Fulling Mill Cottages

The Western boundary of the parish leaves the Balcombe road at Upper Ryelands Bridge and follows the old course of the river, which is now nothing but a large ditch, the modern course having been straightened when the river was canalised at the end of the 18th century. When we come to the footbridge near Rivers Wood the boundary leaves the brook and turns northwards past Bridle Shaw Wood to the bridge at Fulling Mill Cottages. This portion lies along the right of way which runs from Ardingly Church to Haywards Heath and is a proof that the way is a very ancient one, as the road must have been in existence before it could be used as a parish boundary. The full title of the wood should probably be Bridle road Shaw, as the way was undoubtedly used for horse traffic till quite recent times.

The Fulling Mill is on the Ardingly brook, which joins the Ouse not far below Rivers Wood Footbridge. This brook rises in Wakehurst (now called Paddockhurst) park, and forms the boundary of the parish from its source till it comes to Tilgate Wood. It is joined by the Shill or Shell brook from Balcombe about a quarter-of-a-mile above Fulling Mill Cottages.

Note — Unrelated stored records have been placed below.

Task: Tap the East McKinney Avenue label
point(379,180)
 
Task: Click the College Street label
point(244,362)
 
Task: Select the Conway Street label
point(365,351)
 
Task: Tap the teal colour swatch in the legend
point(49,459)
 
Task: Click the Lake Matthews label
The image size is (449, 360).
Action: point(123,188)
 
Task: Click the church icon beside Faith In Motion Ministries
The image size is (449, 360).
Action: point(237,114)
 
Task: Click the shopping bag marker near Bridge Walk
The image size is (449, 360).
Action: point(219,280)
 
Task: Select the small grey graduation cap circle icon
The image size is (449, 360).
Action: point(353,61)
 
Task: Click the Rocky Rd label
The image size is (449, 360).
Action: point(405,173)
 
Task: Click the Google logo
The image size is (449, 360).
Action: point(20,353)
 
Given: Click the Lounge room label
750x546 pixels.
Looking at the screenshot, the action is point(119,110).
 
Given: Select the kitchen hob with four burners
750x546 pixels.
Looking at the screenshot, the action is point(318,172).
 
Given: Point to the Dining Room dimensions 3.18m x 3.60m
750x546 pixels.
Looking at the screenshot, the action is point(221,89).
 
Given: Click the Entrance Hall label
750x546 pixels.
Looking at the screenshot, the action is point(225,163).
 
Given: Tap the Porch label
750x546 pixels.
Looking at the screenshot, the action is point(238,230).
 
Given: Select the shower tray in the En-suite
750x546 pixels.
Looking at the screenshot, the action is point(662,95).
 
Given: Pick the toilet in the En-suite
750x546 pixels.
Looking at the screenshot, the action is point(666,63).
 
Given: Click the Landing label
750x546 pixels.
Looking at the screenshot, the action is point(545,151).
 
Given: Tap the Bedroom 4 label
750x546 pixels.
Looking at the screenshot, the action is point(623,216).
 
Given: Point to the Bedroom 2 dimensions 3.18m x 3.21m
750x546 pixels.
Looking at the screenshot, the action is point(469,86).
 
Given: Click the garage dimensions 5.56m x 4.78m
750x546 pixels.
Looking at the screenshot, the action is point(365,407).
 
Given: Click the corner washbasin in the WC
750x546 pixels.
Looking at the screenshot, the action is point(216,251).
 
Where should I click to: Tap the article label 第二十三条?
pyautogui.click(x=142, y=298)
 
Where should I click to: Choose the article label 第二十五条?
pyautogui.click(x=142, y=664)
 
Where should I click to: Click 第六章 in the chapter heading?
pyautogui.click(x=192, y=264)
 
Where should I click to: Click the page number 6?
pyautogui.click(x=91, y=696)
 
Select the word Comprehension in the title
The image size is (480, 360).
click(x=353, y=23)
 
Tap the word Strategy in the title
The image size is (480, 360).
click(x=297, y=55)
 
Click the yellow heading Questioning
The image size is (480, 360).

There are two Fulling Mills in Ardingly, the other being on the eastern side of the parish, near Stonehurst. The latter is now a Farm. The Fulling Mill Cottages with which we are now concerned stand on a very ancient site. First as the crossing place of the brook by the old road above mentioned, and then as that of a mill making use of the water. The first documentary evidence we have takes us back to the second year of Edward II – 1309 – when Joan, the widow of John atte Ree brought a suit for the possession of “un molendin fulretta” in Ardingly as part of her dower. John atte Ree took his name from the land near the river still called Ryelands, and the personal name has developed into “Attree”.

Later the mill was used as a “Hammer” for iron, and when the iron trade failed it reverted to its original fulling purpose. The grandparents of the present generation remembered it in use, with the oxen bringing the bales of woollen and other home-made stuffs up the hill, after having been scoured and thickened by the process at the mill. We get a mention of the mill in the inquisition held after Francis Challoner’s death, in 1578, and it remained in his family for over a hundred years. A later mention is found in the map of 1711 contained in Mr. Loder’s book on Wakehurst. Here the old road to Town House is described as “The way from the Hammer to Ardingly Street”.

The Hammer carried out the second process in the making of iron, the first having been done at the Furnace, where the ore was smelted into pigs or sows. In our case the first process would have been completed at Strudgate Furnace and then the pigs would be sent to a hammer for the forging into bars. There is direct communication by water with this Hammer from Strudgate, and though we have no proof that the iron was sent down the Ardingly brook, it is not impossible, especially when the shrinkage of all water courses in the last 300 years is remembered.

The heaps of cinders are now covered with weeds and grass, but a very little investigation will show their blackness, and though the name has passed away from the Cottages, it still remains in the Hammer woods across the brook in Balcombe parish. The parish boundary runs up the brook for a few hundred yards and then takes a bend to the S.W., including the Hook in the parish of Ardingly, although judging from the lie of the ground it should naturally have been in Balcombe.